MultiDx addresses limitations identified in prior agentic frameworks (MedAgents, ConfAgents, MedAgent-Pro, OpenAI-DR), specifically their inability to dynamically integrate diverse knowledge sources and generate reasoning trajectories aligned with clinical standards. Retrieval-enhanced generation, fine-grained entity-based alignment, and real-time web search integration represent key methodological improvements.

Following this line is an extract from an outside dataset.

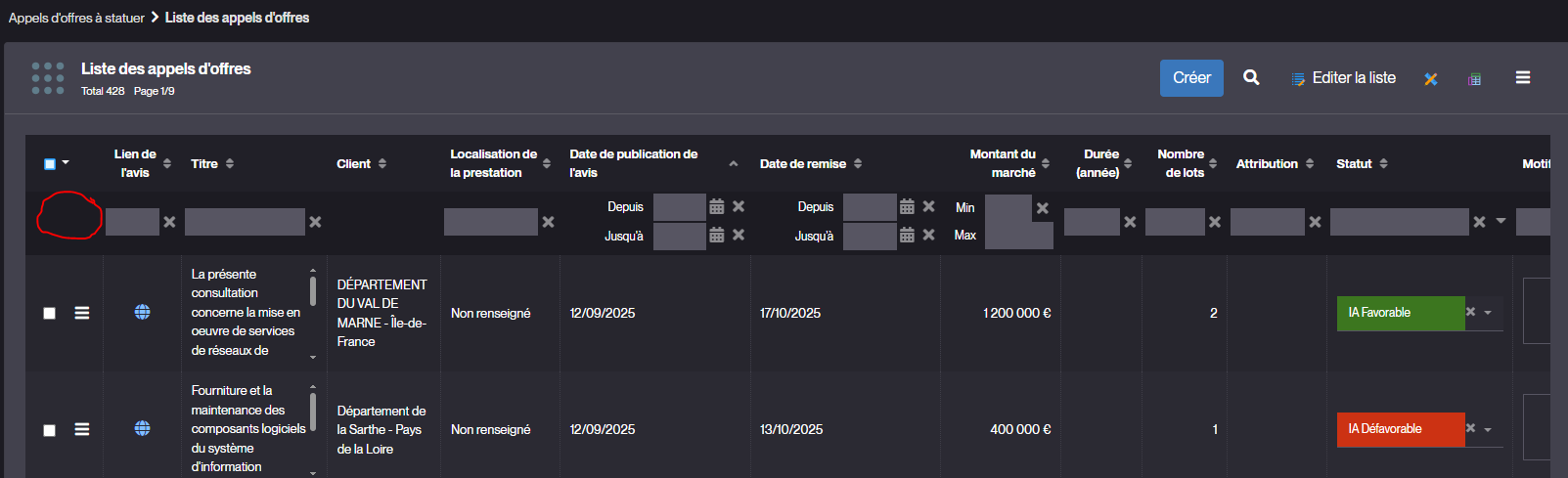Image resolution: width=1568 pixels, height=478 pixels.
Task: Click the Montant Min filter field
Action: pos(1008,208)
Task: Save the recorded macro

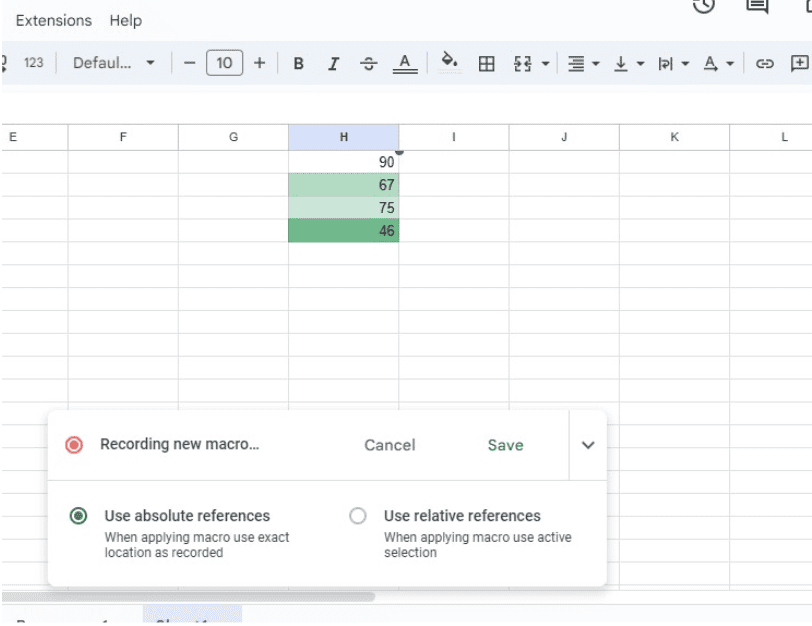Action: 505,445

Theoretical Implications and Future Directions
The explicit alignment with clinical workflows, multi-perspective evidence aggregation, and modular diagnostic reasoning pipeline highlight the increasing necessity for interpretable and evidence-grounded AI in healthcare. Future developments may include joint optimization of extraction and differential diagnosis stages, advanced entity harmonization, integration of multimodal (e.g., imaging, laboratory) evidence, and further advances in provenance-tracking for clinical verifiability.
Conclusion
MultiDx provides a modular, interpretable, and practically robust two-stage diagnostic reasoning framework, integrating multi-source knowledge and producing coherent reasoning trajectories that align with medical norms. Empirical results demonstrate significant improvements in both diagnostic accuracy and reasoning recall, with strong adaptability to unseen clinical scenarios and generalizability across LLM backbones. The approach sets a rigorous standard for AI-assisted diagnostic systems requiring structured, verifiable clinical support.